5. The appellant argues that in material damage claims, the plaintiff must first prove ownership for him to be entitled to compensation which is not the case herein.
The Respondent’s Submissions 6. The respondent argues that since the documents in support of his claim were produced by consent, the appellant cannot now question their authenticity which ceased to exist once they were admitted. Thus the court was only left to assess the claim on special damages. The 1st respondent relies on the cases of Ali Ahmed Naji vs Lutheran World Federation Civil Appeal No. 18 of 2003; Shadrack Mathias & Another vs Agnes Muluki Wambua [2021] eKLR and David Chege Ndungu vs Robert Macharia & 2 Others [2015] KEHC to support his contentions.
7. The respondent further argues that the case of Kenneth Nyaga Mwige vs Austin Kiguta & 2 Others [2015] eKLR as relied on by the appellant is not relevant to the instant case as it relates to exhibits marked for identification but not produced as exhibits.
8. On the burden of proof, the 1st respondent submits that he proved his claim on a balance of probabilities and showed ownership of the suit motor vehicle vide the sale agreement. Relying on the case of Muhambi Koja vs Said Mbwana Abdi [2015] eKLR, the 1st respondent submits that a copy of records or a logbook is not the only way of proving ownership of a vehicle.
Issue for determination 9. The main issue for determination is whether the appeal has merit.

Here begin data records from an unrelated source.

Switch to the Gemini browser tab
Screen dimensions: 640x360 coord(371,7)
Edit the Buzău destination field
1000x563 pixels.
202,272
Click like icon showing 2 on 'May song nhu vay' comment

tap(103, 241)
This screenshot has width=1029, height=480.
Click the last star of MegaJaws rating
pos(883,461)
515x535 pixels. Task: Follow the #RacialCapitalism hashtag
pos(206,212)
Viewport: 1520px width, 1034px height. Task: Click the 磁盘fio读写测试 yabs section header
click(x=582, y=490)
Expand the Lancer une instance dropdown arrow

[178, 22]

The Law 10. Being a first Appeal, the court relies on a number of principles as set out in Selle and Another vs Associated Motor Boat Company Ltd & Others [1968] 1EA 123:“…..this court must reconsider the evidence, evaluate it itself and draw its own conclusions though it should always bear in mind that it has neither seen nor heard the witnesses and should make due allowance in this respect. In particular,, this court is not bound necessarily to follow the trial judge’s findings of fact if it appears either that he has clearly failed on some point to take into account of particular circumstances or probabilities materially to estimate the evidence.”
11. In Gitobu Imanyara & 2 Others vs Attorney General [2016] eKLR the Court of Appeal stated that:-An appeal to this court from a trial by the High Court is by way of retrial and the principles upon which this Court acts in such an appeal are well settled. Briefly put, they are that this court must reconsider the evidence, evaluate it itself and draw its own conclusions though it should always bear in mind that it has neither seen nor heard the witnesses and should make due allowance in this respect.

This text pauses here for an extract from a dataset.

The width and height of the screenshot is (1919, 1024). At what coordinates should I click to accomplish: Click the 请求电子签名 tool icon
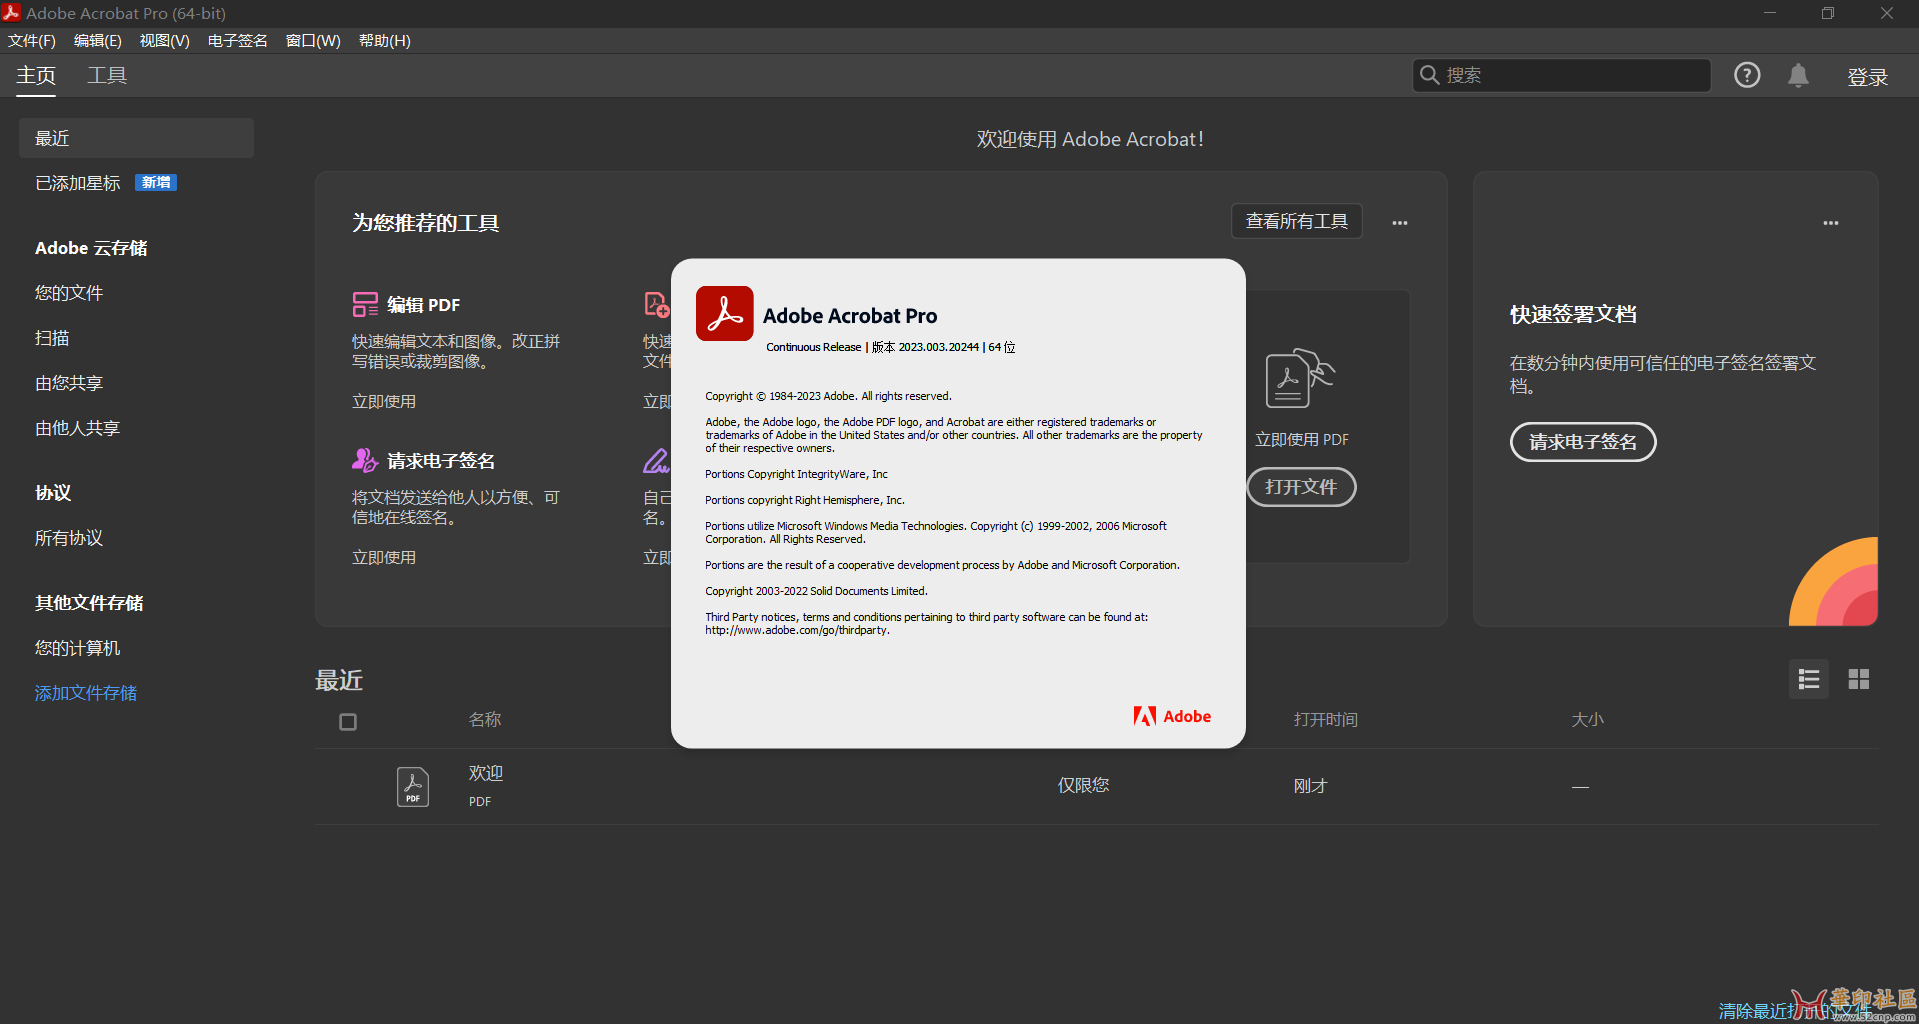click(x=365, y=460)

12. From the above cases, the appropriate standard of review to be established can be stated in three complementary principles:-a.That on first appeal, the Court is under a duty to reconsider and re-evaluate the evidence on record and draw its own conclusions;b.That in reconsidering and re-evaluating the evidence, the first appellate court must bear in mind and give due allowance to the fact that the trial court had the advantage of seeing and hearing the witnesses testify before it; andc.That it is not open to the first appellate court to review the findings of a trial court simply because it would have reached different results if it were hearing the matter for the first time.
Whether the appeal has merit. 13. The appellant argues that the production of the sale agreement dated 19th September 2017 by consent did not amount to proof of its contents.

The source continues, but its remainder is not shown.